Fun fact: she’s working on a trilogy, so the narrator of The Gangster We Are All Looking For will have a name in the second book!

Aside from analysis, Thuy has such an amazing reading voice. I honestly went gaga over it. She’s very quiet, calm, collected, and charismatic (I really like alliteration…), easily mesmerizing the audience. I know none of you have 40 minutes to spare, but I assure you that during tonight’s reading if you are unclear or need some perspective, definitely check this out for it will help you! The video is also fairly recent, from March 2010 (the book was published seven years ago). Enjoy!

One Response to “The Gangster We Are All Looking For”

  1. amorin Says:

    What a great video. Thanks for finding and posting it. I particularly found what she said about the father/daughter dynamic interesting. I liked that she pointed out that many stories about the immigrant experience focus on the mother/daughter relationship, and that she wanted to write about something different.

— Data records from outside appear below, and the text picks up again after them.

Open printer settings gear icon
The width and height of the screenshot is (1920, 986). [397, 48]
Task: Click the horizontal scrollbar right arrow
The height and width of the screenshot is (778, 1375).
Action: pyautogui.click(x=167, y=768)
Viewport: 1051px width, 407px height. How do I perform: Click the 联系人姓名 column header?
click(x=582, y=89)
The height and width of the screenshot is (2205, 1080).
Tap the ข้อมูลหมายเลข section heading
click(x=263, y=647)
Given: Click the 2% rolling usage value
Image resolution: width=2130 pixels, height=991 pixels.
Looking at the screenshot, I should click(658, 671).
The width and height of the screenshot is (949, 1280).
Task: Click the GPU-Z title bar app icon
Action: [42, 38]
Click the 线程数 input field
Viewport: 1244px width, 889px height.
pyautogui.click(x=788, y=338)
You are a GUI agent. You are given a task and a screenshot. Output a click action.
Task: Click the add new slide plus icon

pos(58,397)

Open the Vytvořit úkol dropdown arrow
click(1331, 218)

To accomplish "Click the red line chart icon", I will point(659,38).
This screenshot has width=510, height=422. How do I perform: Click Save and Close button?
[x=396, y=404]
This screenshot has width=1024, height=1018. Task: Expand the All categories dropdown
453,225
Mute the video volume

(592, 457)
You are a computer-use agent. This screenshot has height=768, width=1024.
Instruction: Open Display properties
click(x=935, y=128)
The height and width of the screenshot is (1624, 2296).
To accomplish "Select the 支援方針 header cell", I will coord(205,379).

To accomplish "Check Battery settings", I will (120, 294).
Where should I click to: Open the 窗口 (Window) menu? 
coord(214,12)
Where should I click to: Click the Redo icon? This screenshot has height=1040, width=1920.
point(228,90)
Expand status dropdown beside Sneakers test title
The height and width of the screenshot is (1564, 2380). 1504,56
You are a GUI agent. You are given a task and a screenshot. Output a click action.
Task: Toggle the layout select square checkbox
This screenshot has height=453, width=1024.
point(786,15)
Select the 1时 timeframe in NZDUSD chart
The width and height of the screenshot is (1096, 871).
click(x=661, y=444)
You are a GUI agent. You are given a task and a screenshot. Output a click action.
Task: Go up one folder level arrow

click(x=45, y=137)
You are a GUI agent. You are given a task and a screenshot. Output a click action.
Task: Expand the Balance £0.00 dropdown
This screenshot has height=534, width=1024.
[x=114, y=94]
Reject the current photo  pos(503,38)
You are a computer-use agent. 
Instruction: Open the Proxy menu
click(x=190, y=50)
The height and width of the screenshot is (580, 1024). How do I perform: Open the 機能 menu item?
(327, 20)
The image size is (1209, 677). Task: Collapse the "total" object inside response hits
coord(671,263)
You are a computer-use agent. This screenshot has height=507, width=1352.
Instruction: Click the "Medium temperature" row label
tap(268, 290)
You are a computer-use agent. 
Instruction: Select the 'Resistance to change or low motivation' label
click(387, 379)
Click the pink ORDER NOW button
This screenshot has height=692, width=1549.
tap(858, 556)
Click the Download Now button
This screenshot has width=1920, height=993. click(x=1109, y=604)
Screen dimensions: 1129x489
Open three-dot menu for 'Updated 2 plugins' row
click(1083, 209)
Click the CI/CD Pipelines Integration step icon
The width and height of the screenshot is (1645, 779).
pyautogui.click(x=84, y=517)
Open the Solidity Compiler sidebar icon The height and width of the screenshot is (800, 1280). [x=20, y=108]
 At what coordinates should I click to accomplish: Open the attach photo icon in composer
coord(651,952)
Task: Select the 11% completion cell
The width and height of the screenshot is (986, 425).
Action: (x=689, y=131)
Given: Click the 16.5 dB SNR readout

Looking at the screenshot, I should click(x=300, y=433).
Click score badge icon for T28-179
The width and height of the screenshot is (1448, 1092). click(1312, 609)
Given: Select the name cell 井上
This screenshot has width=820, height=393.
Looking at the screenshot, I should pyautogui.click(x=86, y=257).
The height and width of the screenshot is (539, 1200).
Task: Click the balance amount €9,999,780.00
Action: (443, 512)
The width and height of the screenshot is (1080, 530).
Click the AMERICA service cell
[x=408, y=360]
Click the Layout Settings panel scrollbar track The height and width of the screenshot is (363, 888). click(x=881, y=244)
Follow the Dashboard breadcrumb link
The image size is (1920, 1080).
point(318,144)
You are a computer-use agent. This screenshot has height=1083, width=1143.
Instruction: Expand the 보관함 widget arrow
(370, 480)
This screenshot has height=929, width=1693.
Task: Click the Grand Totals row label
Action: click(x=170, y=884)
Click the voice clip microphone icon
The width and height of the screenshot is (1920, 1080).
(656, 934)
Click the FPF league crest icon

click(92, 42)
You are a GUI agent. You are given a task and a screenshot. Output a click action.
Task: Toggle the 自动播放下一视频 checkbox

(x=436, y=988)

    Jumping off of the father/daughter relationship in her book, I also thought that her ideas about masculinity in Vietnam and the U.S. were fascinating. Her words really gave me a deeper insight and better understanding of the novel and the workings of its characters.

    I agree with you about her reading, as well. Her voice is very soothing and thoughtful. I also love hearing works read aloud, especially by the author. It usually gives a new depth to the piece.